How can Freight Factoring Help to Keep Your Trucking Business Viable


Everyone knows that money can get in the way of any relationship — and that means business relationships can be compromised when money issues arise. Small, midsize, and even large business owners understand that maintaining sound relationships with customers and vendors is of the utmost importance. To avoid compromising these relationships you will need to manage your cash flow, and this takes a great deal of diplomacy and tact.

If, for example, one of your major customers refuses to pay in a timely fashion, but still wants you to continue hauling loads for them, difficulties can emerge. Sometimes, your biggest clients are also your slowest to pay. Some companies can take 30, 60, or even 90 days to pay invoices, but you don’t want to press the issue because of how much business they bring you. Also, 90 days is often the standard for large invoice turnaround, so many companies are dealing with this issue each and every day.

How Does Freight Factoring Work?

This is where invoice factoring becomes a major strategy for dealing with these kinds of clients. Invoice factoring is an easy and effective way to manage cash flow, while nurturing and even improving your pre-existing business relationships. By selling your invoices to a reputable factor such as Accutrac Capital, you get up to 97% of the invoice face value paid right away, minus a small factoring fee. Once the factor collects on the invoice, they pay the remaining balance owed to you. What this means is that you will get to the funds you need to pay for important but costly overhead such as fuel, maintenance, and salaries.

Freight factoring allows you to use your own invoices to solidify and build your business and business relationships. Whether you are a brand-new trucking company with only one or two trucks in your fleet, or a company that has been around forever, freight factoring — or freight bill factoring — can help keep your trucks on the road.

How Much Does Freight Factoring Cost?

The more reputable factors will usually provide high advance rates on the value of the invoice being factored. A small reserve is held back until the invoice is paid in full by your customer. A small factoring fee is charged based on the credit quality of your customers, the volume of invoices you factor and the factoring plan you choose. Accutrac Capital offers three primary plans:

Flat Fee Factoring for Truckers

  • From 1.59% for up to 90 Days
  • This plan is a simple, easy to manage option with a straightforward one-time cost.

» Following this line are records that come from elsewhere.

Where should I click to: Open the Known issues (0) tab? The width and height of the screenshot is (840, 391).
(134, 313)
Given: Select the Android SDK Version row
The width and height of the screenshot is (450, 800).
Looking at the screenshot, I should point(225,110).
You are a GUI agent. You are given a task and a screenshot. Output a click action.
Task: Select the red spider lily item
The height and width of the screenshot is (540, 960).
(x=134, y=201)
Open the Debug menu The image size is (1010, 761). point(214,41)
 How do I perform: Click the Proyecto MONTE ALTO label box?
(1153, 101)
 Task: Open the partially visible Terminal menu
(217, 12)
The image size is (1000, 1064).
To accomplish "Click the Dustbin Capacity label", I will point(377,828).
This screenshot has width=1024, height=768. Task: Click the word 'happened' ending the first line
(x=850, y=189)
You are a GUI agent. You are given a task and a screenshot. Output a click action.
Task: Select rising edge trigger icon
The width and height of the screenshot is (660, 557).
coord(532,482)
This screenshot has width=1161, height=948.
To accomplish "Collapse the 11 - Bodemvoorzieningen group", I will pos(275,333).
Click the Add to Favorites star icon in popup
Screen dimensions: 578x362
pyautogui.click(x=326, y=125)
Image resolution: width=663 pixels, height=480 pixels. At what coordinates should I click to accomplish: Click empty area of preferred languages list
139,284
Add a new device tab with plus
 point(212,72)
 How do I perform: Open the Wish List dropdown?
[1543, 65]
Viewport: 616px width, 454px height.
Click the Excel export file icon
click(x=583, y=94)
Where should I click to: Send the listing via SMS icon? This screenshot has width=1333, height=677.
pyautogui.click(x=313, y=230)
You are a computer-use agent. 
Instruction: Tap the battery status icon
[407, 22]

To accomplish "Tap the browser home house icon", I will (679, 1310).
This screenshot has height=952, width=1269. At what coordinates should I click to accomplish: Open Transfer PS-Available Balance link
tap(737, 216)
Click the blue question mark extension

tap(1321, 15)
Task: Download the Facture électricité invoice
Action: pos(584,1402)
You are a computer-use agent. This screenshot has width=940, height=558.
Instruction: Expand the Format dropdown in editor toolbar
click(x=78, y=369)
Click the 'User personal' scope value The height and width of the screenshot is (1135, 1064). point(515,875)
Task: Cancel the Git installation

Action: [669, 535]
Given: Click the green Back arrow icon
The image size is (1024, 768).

Factoring Line of Credit for Truckers

  • Designed for large fleets and operations
  • From 0.022% per day
  • A flexible line of credit that provides maximum value and control for larger truck fleets

Flex Factoring for Truckers

  • Only 0.49% for up to 10 days
  • The ideal funding option for carriers with customers who pay promptly

If you’re wondering whether freight factoring is right for you, consider the fact that reliable and consistentcash flow reduces stress and also allows your company to focus on what it does best — moving more goods. Contact a factor today to learn more about how freight bill factoring can help improve your cash flow and therefore your business relationships.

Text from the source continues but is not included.